Right now, there are many bloggers, radio and TV personalities, authors, and so-called relationship DR’s willing and ready to serve up their own versions of love advice. We’ve all read and heard them on the airwaves and internet highways, all thinking their words and influence is all that you will ever need. Ever watched, The Millionaire Matchmaker, the old Oprah Winfrey Show, or The Housewives of Wherever? How about, The Bachelor? These shows are hosted and filled with people who’ve never been married, have been married multiple times along with tons of failed relationships and are still alone, or are always in the middle of some personal dramas at home, love-related. Yet, they always seem to have the golden answers while their personal lives aren’t exactly following most’ idea of successful relationships. Perhaps, what they have works for them because everyone’s individual translation of love is different. But, my version of love success has always been about dedication, mutual respect, honesty, and a chemistry which lasts through time. It’s all about being there for each other, or never causing harm even when the bad times come and go--A hard, and sometimes elusive existence to catch, I know. But, it does happen, when two share a committed willingness to make things work, or engage in a peaceful departure when they don’t.

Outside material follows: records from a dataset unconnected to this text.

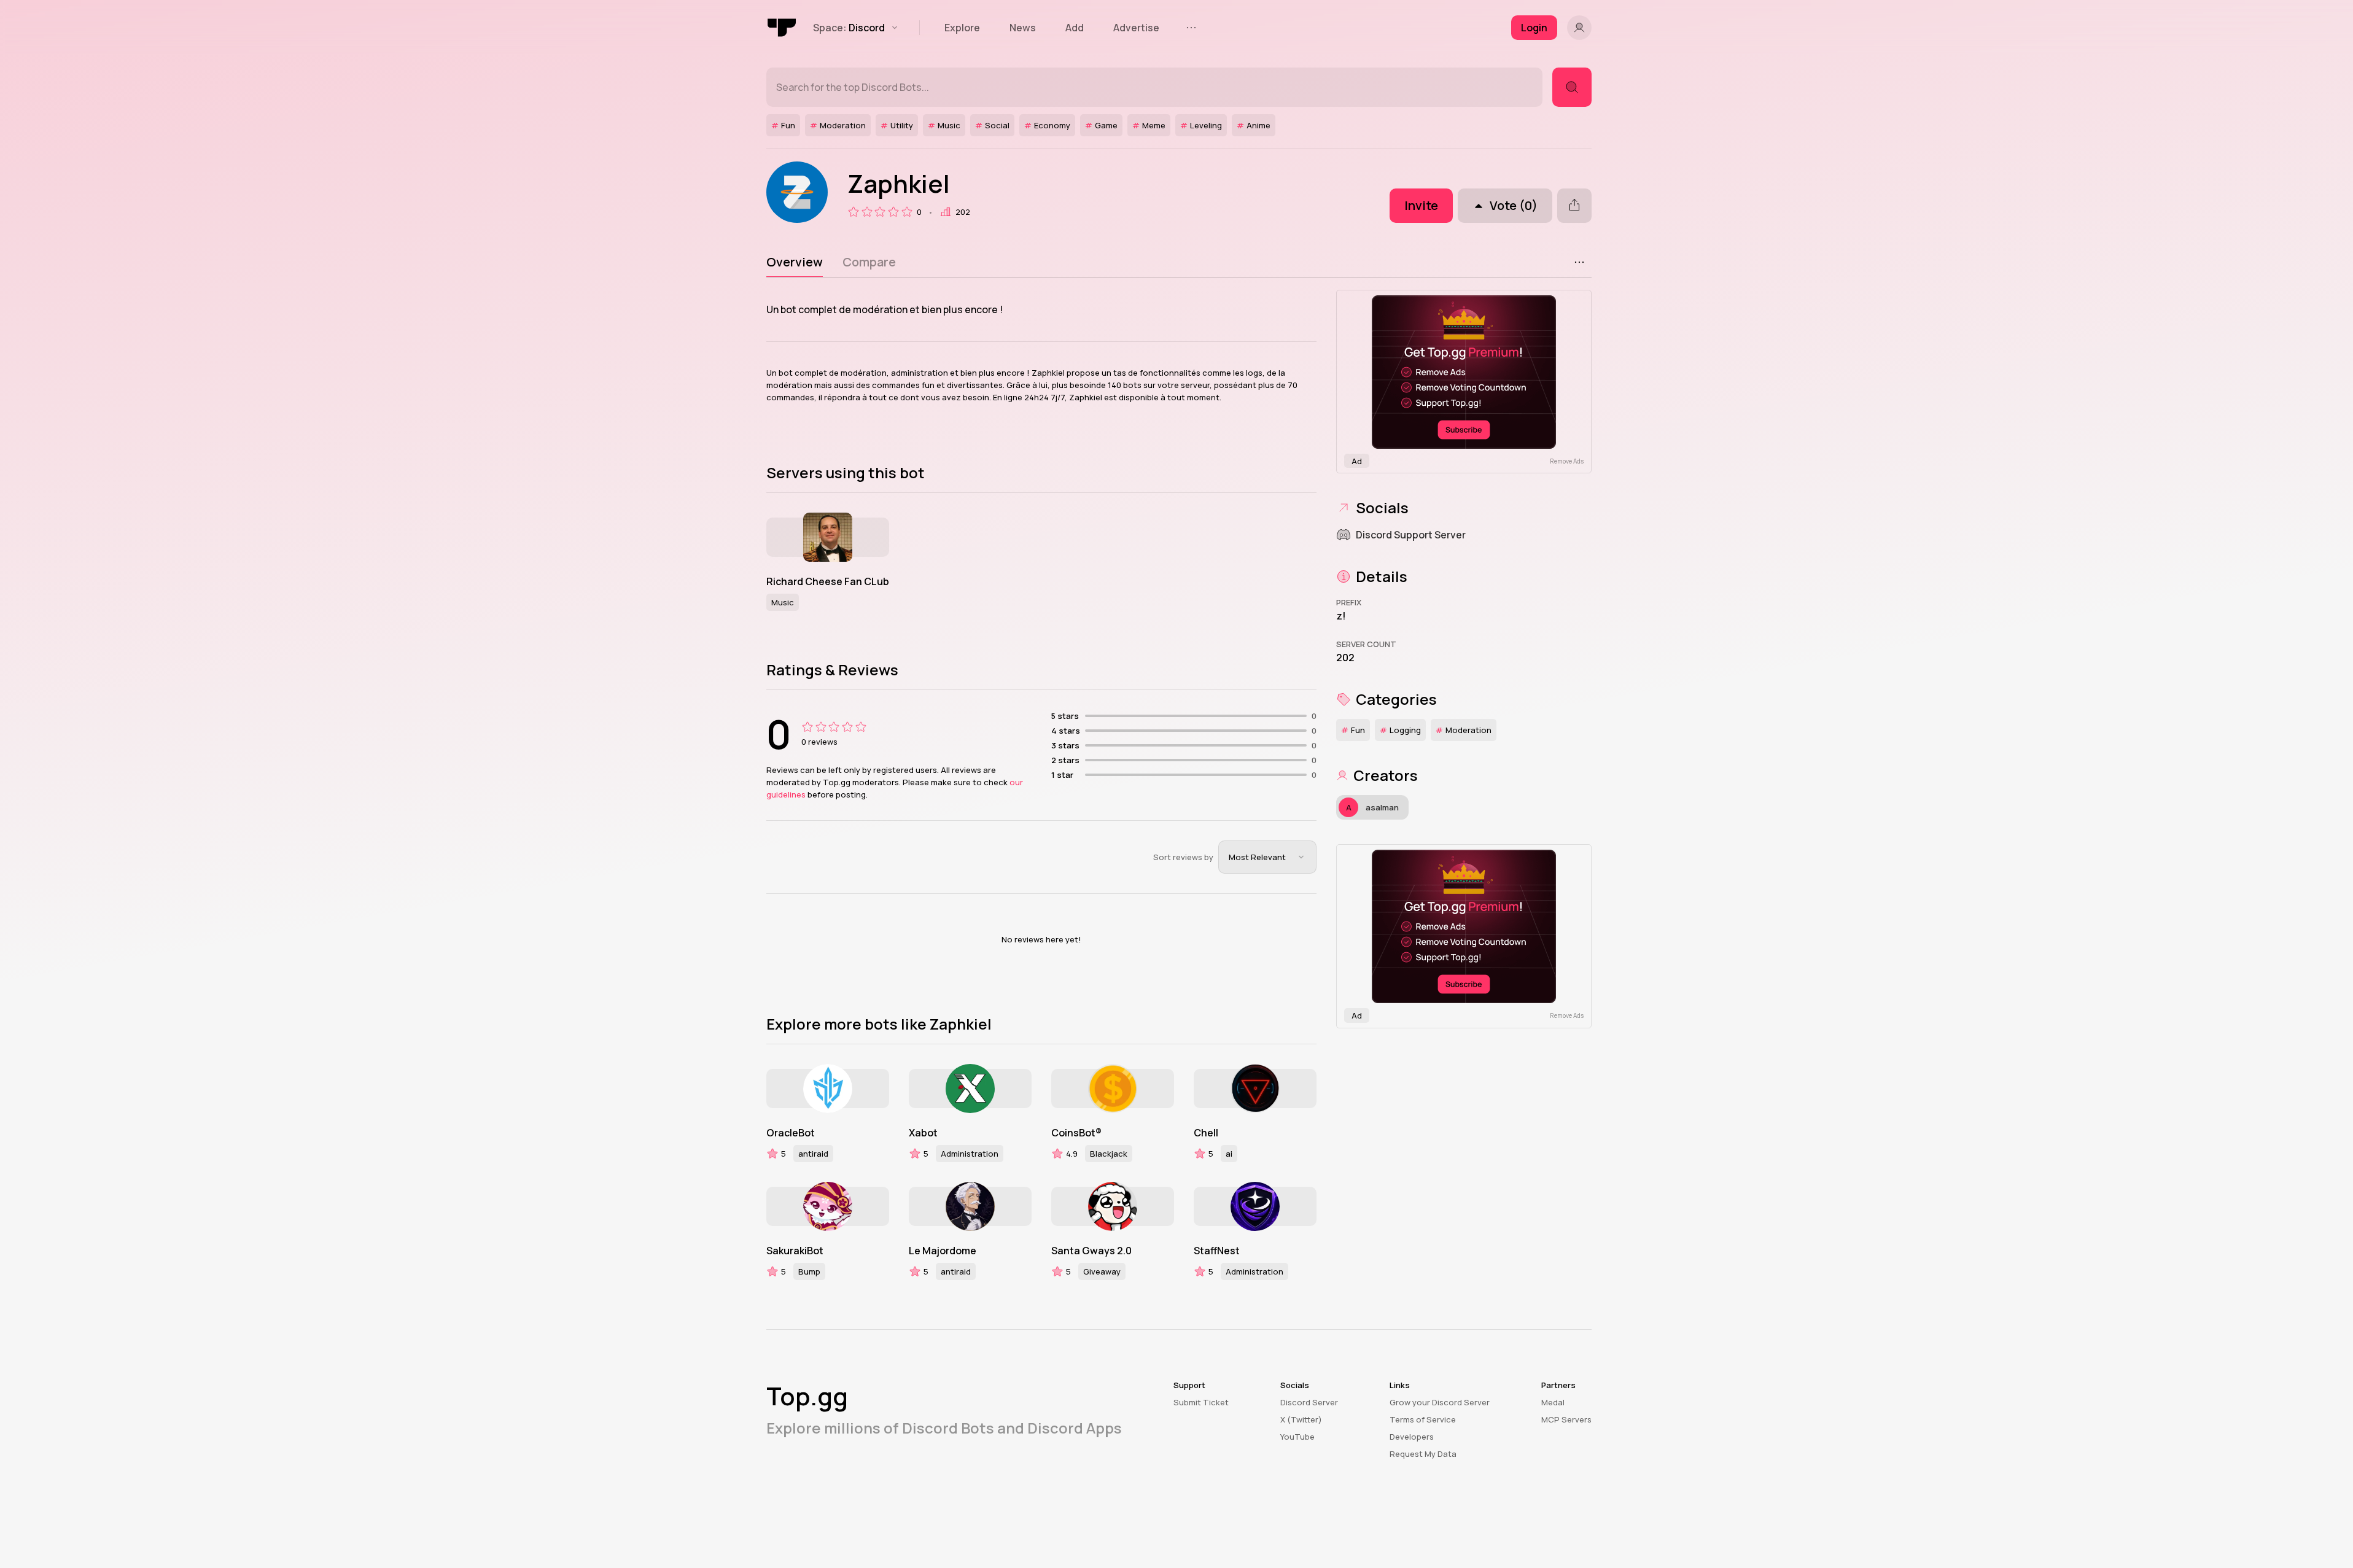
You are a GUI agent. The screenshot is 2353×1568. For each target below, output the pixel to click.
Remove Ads (1567, 461)
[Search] (1572, 87)
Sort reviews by (1183, 857)
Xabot (923, 1132)
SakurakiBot (794, 1250)
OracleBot (790, 1132)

The past few years, I’ve learned to follow and study the ways of the successful, both on a personal and professional level. I didn’t used to do this, but it’s definitely made a difference in my life. My experience as an author for example; I enjoy reading what drives successful writers: their work habits, what gives them inspiration when needed, and who do they turn to when advice and encouragement is wanted. The same goes for love. I look at those couples who’ve had long-lasting love and how they’ve managed to stay that way. What drives their desires to stay together, what makes them stay true, what keeps that certain spark aflame, and what lets them know daily that they’re with the one.
Our modern society has changed the definition of relationships as to what is normal. It all goes along with the so-called liberal movement, experimentation, and alternative lifestyles. The success rate among couples is deteriorating and becoming less and less traditional. For some, it works, but for most, it’s a revolving door of constantly moving on to the next chapter. I, for one, prefer to learn from those who’ve made it work decade after decade from years past--those with great grand kids and still holding hands during daily walks in the park. Most have stated the same answers over and over: commitment and the realization that there love is true. And for me, those who walk the walk on the jagged roadway of love and success are the ones to learn from, to gain advice from, while watching rather than asking.